• BRIEF: Copy exactly the lines of the records below, and only those lines, beginning with the line that contains "FAQs (842, 1353)" and ending with the line that contains "Data pierwszej emisji (1392, 435)".

• Pixel coordinate grounding data:
>>>

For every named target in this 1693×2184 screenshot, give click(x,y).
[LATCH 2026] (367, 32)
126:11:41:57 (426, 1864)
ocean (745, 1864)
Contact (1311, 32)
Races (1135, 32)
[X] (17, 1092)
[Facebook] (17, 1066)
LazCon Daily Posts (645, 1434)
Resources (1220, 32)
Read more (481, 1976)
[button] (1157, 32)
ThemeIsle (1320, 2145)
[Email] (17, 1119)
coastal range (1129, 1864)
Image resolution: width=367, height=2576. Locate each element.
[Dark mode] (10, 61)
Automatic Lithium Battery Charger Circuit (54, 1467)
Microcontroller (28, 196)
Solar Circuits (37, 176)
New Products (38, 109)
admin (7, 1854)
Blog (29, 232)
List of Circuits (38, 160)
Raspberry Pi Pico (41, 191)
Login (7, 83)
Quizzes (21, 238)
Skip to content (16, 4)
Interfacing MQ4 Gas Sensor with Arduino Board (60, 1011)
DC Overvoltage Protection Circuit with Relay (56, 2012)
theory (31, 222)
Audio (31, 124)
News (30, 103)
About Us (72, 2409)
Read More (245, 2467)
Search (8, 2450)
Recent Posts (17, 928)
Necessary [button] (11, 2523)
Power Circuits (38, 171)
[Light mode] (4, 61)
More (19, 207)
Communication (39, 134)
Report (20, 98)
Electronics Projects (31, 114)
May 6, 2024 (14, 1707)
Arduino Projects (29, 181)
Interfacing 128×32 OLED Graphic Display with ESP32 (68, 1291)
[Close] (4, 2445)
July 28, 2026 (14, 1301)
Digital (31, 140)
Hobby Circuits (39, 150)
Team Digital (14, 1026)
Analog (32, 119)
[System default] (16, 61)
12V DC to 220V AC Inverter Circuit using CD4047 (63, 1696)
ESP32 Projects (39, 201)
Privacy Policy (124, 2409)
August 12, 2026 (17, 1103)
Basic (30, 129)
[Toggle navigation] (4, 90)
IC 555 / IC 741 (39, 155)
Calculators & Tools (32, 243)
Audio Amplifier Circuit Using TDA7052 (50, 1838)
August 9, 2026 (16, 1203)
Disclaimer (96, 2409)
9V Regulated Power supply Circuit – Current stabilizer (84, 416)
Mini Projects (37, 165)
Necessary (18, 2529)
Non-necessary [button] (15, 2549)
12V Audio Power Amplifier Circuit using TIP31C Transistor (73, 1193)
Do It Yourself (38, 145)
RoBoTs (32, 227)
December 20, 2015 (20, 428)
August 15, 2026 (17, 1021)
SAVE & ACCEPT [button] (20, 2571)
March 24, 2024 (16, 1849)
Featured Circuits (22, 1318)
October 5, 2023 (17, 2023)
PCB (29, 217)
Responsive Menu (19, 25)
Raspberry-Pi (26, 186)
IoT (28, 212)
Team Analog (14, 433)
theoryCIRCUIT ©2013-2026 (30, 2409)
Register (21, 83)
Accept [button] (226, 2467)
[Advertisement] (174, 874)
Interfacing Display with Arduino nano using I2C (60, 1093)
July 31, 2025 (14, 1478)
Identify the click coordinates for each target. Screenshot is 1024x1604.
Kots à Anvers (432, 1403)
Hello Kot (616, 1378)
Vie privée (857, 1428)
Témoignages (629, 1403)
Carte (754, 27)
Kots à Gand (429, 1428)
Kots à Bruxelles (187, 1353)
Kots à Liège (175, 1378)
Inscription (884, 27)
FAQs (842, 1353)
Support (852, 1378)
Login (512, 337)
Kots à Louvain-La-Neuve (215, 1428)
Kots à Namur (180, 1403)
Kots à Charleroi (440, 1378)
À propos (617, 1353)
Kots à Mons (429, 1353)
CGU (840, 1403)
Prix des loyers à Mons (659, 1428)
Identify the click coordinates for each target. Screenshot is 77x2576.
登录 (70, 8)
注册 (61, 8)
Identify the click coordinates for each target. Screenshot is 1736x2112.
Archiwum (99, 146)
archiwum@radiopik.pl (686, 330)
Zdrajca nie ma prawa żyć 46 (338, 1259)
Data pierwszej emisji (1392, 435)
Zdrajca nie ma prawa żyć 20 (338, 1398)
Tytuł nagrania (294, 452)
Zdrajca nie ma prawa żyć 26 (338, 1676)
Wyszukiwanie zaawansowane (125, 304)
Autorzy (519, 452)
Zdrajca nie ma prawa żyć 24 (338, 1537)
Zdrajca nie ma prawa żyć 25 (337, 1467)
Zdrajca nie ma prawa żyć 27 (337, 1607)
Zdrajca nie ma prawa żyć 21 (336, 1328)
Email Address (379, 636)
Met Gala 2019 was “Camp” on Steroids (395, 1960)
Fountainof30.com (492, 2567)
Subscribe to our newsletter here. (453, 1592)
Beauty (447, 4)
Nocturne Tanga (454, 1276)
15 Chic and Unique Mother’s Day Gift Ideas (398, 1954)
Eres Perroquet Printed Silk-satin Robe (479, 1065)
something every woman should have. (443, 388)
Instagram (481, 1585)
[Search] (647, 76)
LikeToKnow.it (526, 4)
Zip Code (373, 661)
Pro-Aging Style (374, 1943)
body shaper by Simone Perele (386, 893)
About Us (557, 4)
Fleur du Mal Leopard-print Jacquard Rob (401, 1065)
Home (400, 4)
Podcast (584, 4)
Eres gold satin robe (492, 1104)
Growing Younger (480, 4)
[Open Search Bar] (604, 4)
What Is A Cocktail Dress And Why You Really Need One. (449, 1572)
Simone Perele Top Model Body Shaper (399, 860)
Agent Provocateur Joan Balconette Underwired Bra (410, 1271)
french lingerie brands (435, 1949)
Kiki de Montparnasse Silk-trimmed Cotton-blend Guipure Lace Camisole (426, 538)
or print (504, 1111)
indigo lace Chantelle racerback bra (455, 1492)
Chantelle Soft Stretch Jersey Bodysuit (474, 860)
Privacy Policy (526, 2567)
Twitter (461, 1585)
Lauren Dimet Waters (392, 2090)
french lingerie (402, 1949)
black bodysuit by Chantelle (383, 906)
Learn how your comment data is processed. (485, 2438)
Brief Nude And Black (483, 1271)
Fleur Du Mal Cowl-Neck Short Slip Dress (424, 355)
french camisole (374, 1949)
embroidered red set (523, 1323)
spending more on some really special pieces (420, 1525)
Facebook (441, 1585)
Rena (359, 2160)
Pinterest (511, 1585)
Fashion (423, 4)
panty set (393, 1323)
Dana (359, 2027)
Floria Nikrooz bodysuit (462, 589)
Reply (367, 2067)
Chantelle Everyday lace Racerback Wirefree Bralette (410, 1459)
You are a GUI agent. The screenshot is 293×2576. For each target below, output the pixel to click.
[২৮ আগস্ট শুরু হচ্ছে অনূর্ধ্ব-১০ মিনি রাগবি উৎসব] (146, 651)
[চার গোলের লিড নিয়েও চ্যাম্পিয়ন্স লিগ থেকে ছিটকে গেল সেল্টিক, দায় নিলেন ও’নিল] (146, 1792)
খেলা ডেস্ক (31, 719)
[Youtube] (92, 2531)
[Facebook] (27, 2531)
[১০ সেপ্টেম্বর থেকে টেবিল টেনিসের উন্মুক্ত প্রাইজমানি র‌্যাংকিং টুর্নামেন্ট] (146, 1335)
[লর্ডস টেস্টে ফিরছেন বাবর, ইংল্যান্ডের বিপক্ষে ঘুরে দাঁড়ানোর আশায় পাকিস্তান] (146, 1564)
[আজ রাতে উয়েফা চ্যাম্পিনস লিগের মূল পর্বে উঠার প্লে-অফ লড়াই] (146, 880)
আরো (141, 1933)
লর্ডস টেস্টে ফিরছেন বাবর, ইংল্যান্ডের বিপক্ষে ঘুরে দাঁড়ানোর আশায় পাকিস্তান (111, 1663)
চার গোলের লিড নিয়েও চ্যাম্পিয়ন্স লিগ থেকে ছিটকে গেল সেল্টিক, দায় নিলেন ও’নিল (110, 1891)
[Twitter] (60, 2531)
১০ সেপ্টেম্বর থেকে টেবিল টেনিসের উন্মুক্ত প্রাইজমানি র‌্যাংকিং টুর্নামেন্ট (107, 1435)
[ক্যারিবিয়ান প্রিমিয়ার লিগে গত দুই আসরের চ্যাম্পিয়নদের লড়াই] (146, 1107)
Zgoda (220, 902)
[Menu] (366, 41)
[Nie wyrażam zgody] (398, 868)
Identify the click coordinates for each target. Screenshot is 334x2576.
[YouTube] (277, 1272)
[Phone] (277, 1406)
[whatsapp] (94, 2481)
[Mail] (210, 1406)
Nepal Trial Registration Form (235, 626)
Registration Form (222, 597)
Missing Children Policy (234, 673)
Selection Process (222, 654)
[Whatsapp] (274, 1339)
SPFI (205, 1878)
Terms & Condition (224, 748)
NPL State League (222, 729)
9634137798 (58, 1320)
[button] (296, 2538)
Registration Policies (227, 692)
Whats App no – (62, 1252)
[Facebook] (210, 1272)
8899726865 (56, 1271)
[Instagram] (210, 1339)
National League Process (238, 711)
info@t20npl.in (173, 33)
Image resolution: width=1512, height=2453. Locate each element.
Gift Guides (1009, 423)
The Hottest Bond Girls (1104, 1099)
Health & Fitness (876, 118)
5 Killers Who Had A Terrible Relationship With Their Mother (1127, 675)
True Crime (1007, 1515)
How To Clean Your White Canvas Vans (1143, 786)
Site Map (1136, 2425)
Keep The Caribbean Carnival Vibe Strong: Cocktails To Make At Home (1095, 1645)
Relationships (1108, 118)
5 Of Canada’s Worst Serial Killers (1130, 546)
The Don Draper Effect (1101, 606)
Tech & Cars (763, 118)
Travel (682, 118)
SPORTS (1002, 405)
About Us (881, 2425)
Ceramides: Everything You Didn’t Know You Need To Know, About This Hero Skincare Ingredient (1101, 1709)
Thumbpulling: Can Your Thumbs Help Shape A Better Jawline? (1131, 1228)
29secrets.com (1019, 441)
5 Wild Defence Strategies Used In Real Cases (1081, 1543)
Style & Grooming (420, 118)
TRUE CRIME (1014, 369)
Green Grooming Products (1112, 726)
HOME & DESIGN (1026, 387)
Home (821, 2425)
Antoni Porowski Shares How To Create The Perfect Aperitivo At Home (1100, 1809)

<<<

• ANSWER TO THE EXERCISE:
FAQs (842, 1353)
Support (852, 1378)
Login (512, 337)
Kots à Louvain-La-Neuve (215, 1428)
Kots à Namur (180, 1403)
Kots à Charleroi (440, 1378)
À propos (617, 1353)
Kots à Mons (429, 1353)
CGU (840, 1403)
Prix des loyers à Mons (659, 1428)
Identify the click coordinates for each target. Screenshot is 77x2576.
登录 (70, 8)
注册 (61, 8)
Identify the click coordinates for each target. Screenshot is 1736x2112.
Archiwum (99, 146)
archiwum@radiopik.pl (686, 330)
Zdrajca nie ma prawa żyć 46 (338, 1259)
Data pierwszej emisji (1392, 435)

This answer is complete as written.